9. How to Make a Personal Space Heater Using Tea Lights
Project courtesy of Jeremy from Simply Dixon

With the cold weather on its way in, we’re looking for easy ways to stay warm without spending too much time or money, and we think we’ve hit gold! According to Jeremy from the blog Simply Dixon, you can stay warm and save energy this winter, by making your own easy and inexpensive personal space heaters, using a glass dish, aluminum foil, tea lights, and two clay pots. He was skeptical at first, but after giving it a go, Jeremy figured out that this quick warm-up trick really works! To make your own, collect a glass or metal bread dish, 4 small tea lights (get extras if you plan to keep your heater going for a longer period of time), a small clay pot, and a larger clay pot which can fit over the small one. First, line your bread dish with the aluminum foil. Next, place the tea lights in the center of your dish and light them.
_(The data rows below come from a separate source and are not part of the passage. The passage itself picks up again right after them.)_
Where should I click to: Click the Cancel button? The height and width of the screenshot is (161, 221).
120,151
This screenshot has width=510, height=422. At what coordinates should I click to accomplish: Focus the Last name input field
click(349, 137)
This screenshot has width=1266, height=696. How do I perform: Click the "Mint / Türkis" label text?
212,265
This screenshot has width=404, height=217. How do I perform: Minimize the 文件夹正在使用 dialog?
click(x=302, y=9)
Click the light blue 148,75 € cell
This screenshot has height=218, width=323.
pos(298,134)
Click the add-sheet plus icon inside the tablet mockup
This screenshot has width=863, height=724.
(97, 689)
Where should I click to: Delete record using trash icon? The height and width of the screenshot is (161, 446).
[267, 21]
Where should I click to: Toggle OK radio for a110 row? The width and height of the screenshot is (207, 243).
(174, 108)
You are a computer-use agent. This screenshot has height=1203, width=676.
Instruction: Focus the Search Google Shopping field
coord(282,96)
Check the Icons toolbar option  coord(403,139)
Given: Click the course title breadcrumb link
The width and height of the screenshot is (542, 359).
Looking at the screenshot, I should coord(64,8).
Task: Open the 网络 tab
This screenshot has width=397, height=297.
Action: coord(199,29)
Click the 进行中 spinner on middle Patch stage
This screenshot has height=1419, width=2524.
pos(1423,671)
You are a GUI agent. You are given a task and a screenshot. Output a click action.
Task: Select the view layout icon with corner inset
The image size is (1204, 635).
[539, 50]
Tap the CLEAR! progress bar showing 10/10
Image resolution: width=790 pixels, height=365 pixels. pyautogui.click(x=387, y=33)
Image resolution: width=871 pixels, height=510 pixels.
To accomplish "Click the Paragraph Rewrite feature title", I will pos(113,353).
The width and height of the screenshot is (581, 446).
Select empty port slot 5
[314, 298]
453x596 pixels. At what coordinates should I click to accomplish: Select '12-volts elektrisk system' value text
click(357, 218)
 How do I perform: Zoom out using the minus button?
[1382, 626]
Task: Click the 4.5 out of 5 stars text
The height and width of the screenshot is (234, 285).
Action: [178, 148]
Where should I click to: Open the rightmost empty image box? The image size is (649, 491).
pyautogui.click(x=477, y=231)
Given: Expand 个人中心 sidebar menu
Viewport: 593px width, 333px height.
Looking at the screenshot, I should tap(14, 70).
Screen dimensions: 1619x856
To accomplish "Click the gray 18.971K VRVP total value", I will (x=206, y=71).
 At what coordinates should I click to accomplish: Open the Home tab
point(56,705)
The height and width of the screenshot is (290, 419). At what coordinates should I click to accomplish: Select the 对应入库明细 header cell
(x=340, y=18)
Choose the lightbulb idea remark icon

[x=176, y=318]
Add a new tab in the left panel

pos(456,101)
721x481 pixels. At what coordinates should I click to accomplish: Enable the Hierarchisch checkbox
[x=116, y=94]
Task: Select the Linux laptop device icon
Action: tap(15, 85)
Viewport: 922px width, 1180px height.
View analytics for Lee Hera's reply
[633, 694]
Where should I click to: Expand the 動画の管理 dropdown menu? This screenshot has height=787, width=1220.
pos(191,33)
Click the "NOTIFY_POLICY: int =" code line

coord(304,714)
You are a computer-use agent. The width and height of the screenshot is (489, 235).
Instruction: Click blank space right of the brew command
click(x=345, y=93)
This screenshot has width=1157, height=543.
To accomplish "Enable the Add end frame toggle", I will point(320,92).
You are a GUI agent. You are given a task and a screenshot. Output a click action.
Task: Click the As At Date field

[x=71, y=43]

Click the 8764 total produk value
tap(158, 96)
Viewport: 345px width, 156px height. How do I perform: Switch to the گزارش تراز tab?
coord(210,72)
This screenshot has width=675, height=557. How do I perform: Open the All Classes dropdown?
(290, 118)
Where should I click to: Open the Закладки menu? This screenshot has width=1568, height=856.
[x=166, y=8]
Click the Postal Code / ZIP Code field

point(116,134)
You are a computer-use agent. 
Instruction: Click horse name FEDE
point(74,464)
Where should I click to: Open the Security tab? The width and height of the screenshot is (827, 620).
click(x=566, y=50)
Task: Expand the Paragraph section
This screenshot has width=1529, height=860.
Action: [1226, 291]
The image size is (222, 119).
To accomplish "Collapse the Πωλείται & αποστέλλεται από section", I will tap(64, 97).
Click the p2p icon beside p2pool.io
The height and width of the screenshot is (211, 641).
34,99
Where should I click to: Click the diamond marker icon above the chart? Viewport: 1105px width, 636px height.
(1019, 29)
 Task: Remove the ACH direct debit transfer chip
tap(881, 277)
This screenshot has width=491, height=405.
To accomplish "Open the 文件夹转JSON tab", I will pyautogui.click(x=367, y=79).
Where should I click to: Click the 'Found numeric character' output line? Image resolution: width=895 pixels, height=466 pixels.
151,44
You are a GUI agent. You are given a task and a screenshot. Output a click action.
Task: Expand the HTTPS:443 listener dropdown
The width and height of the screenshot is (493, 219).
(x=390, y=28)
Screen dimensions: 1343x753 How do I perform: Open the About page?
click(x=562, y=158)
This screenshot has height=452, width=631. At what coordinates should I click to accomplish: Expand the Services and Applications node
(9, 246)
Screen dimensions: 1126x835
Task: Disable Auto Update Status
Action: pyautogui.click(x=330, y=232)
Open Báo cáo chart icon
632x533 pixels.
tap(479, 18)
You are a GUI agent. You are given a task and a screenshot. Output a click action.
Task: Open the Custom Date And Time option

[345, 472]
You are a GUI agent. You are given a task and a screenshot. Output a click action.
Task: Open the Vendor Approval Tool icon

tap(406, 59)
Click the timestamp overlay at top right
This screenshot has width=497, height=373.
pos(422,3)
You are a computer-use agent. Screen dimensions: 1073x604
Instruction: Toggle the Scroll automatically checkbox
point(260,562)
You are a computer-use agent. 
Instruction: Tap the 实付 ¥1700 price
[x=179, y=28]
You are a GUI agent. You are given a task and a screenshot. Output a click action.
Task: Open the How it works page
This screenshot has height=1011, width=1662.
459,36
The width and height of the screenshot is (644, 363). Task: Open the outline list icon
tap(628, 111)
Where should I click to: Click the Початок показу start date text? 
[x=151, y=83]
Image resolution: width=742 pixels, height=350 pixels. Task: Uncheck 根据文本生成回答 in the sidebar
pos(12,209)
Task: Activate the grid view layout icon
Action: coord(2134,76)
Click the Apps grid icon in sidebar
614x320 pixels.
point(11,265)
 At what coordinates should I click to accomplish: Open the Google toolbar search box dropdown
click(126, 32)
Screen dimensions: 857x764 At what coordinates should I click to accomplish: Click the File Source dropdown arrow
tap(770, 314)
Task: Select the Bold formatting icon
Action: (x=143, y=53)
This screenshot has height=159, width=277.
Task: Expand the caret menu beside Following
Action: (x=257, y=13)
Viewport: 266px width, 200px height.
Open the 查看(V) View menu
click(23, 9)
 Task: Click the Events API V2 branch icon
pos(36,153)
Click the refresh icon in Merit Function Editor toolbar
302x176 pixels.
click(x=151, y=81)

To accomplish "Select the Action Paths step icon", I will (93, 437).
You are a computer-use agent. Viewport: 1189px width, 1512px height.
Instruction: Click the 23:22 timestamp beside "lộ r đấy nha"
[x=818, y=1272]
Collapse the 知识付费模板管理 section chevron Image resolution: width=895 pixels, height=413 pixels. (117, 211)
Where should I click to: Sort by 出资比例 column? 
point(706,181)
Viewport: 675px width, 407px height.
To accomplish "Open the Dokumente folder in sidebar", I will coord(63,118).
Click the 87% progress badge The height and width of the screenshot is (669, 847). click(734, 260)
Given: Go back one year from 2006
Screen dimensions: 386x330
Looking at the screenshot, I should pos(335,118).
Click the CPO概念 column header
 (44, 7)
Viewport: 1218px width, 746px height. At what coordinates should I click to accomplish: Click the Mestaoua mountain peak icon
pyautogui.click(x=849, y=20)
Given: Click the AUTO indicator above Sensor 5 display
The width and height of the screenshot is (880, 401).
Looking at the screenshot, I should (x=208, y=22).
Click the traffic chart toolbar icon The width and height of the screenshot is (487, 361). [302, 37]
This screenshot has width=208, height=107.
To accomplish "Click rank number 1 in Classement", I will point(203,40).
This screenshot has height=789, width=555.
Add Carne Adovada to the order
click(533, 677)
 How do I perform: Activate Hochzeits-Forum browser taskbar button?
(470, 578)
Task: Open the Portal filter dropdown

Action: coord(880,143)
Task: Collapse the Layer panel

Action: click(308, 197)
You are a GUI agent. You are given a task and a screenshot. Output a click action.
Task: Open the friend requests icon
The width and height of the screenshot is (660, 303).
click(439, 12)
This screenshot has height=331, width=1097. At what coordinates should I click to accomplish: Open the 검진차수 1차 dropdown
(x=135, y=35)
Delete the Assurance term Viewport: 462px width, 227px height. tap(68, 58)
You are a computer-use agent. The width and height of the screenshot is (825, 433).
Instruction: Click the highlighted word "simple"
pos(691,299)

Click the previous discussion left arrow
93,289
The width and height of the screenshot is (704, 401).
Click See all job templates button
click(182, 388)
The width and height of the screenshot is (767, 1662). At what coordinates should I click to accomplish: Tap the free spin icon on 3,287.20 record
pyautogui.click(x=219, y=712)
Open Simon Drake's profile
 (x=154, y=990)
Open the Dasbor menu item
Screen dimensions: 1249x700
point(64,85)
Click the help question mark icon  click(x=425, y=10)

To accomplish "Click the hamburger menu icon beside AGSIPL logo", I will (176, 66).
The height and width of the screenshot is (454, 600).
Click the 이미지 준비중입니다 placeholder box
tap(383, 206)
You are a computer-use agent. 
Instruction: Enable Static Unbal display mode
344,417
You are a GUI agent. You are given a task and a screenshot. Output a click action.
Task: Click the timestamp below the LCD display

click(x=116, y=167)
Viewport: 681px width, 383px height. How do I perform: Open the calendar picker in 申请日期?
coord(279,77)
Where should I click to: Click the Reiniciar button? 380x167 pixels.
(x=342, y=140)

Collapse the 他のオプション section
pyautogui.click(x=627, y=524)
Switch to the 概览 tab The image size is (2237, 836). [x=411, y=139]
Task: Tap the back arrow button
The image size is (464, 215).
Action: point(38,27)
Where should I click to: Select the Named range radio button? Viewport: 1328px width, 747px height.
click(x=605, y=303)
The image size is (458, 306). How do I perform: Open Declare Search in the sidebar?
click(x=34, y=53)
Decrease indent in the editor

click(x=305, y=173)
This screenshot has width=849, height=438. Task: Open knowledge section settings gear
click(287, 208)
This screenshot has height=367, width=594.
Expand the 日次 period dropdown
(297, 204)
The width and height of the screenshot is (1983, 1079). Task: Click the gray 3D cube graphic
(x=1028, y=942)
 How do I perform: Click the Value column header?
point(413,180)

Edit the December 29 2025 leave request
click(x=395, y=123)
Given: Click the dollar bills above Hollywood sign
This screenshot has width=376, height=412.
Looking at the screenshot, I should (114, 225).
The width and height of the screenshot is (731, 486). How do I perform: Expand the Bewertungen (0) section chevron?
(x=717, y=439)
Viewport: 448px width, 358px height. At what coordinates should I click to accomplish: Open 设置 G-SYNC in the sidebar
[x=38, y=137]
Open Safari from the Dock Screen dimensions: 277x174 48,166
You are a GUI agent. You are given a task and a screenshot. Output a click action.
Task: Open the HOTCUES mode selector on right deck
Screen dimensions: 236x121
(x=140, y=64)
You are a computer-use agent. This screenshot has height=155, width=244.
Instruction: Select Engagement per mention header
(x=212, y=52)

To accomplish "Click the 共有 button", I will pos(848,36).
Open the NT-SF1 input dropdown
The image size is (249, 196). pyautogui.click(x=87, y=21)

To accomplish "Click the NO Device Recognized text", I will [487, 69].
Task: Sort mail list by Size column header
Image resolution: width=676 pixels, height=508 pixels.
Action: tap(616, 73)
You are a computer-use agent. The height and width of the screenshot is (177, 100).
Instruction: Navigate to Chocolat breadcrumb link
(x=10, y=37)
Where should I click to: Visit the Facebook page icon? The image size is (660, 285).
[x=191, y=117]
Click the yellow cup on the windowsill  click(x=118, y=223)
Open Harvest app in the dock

Take the smaller clay pot and rest it upside down on top or your dish, so that it sits on the rims. Next, add the larger clay pot on top of the smaller one, covering a larger portion of the dish.

10. Turn a Cabinet into a Double Duty Kitchen Island
Project courtesy of Corey from Sawdust 2 Stitches

Have you ever come across a bargain and known just what to do with it? That’s exactly what happened when Corey of Sawdust 2 Stitches stumbled upon this $5 garage sale cabinet. Here’s how to turn a battered piece like this into a trash-stowing island. First, remove doors, shelves, and trim. Measure your trashcans to ensure that they fit into your space. Separate the storage spaces with a DIY cubby. Secure your cubby inside the cabinet, and then use 1×3″ and 1×2″ fingerboard to trim your piece. Use thinner boards to trim the cubby section. For each cabinet door, cut rails and stiles, and add grooves to fit the central panel. Connect three sides of the frame, leaving out one stile. Slide the panel into the frame, add the last stile, and fasten the joints. Attach your doors to the cabinet with two hinges along the bottom of each door. Fill holes, and then sand and paint your piece before adding door pulls. Add a cleat to the inside of each door at the height of your trashcan lip, and a chain from the interior of the cabinet to the door. The lip of the can rests on the cleat, making it swing out when the door is opened.